[WHAT YOU ARE ASKED TO DO] Without the pictures, output the lines of the material from the very first through the one that holds "The height and".

[SOURCE DATA]
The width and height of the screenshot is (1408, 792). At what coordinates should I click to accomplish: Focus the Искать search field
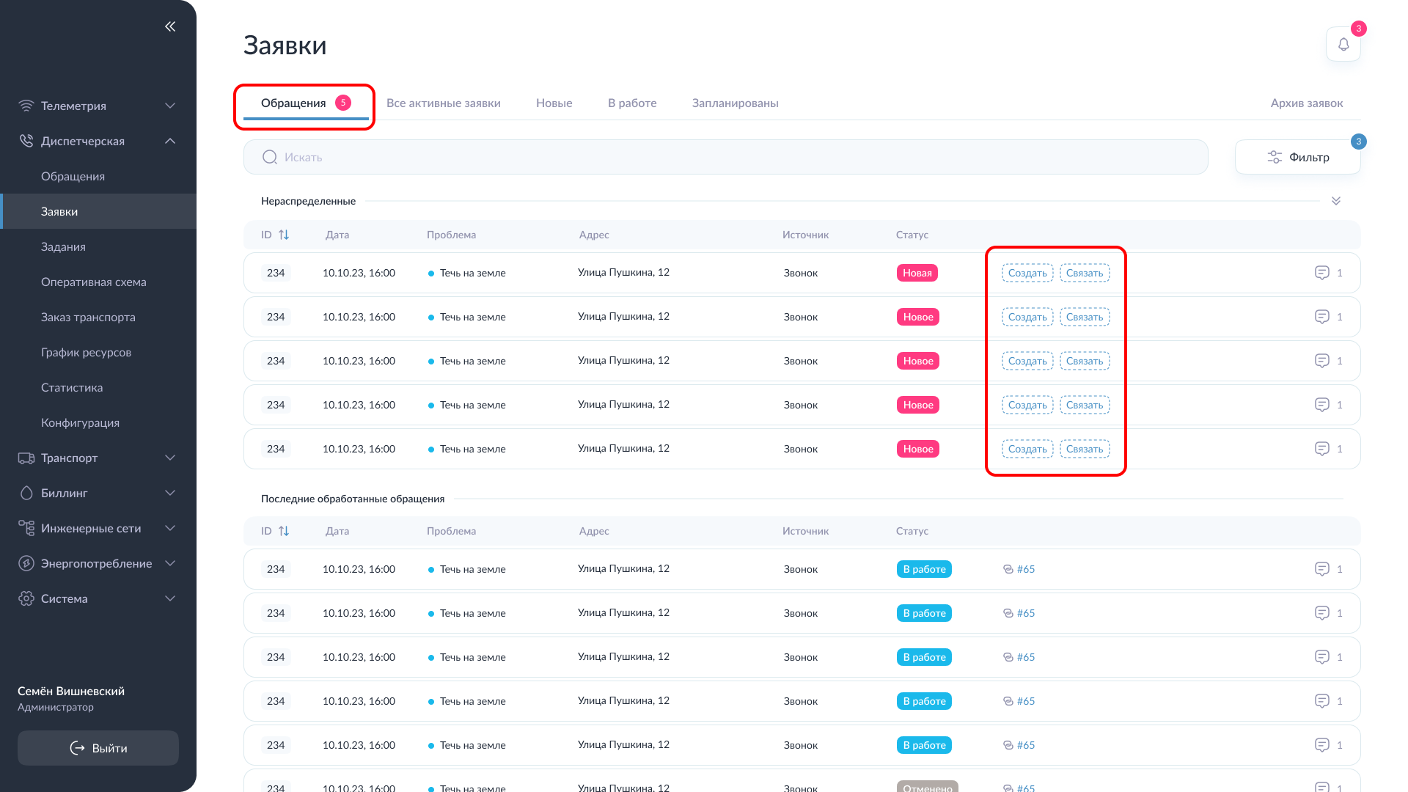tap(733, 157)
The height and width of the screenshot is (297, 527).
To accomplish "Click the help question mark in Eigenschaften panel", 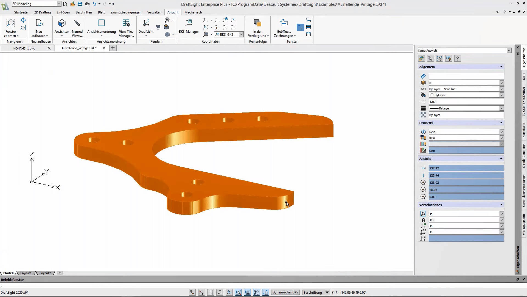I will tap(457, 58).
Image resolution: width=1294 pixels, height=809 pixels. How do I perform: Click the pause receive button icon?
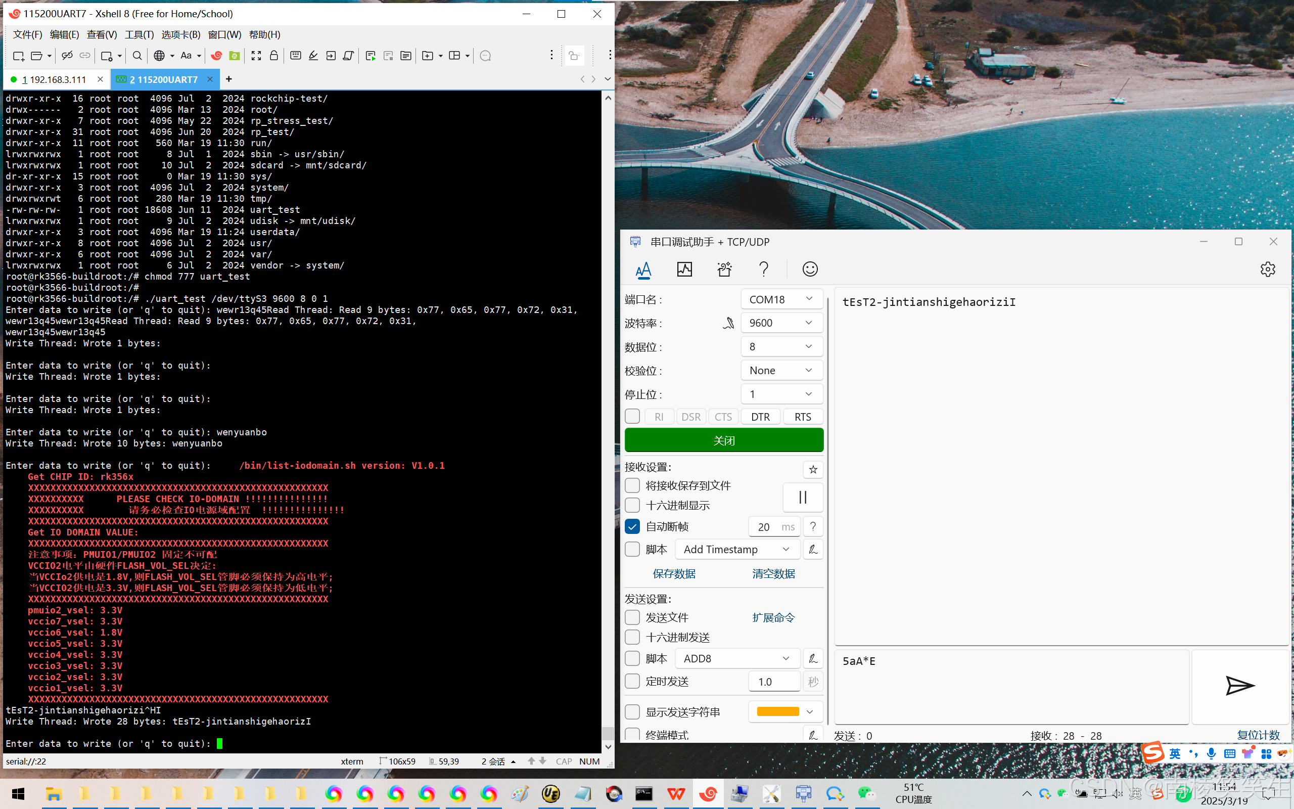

[ANSWER SECTION]
The width and height of the screenshot is (1408, 792). At what coordinates should I click to accomplish: Focus the Искать search field
tap(733, 157)
The height and width of the screenshot is (297, 527).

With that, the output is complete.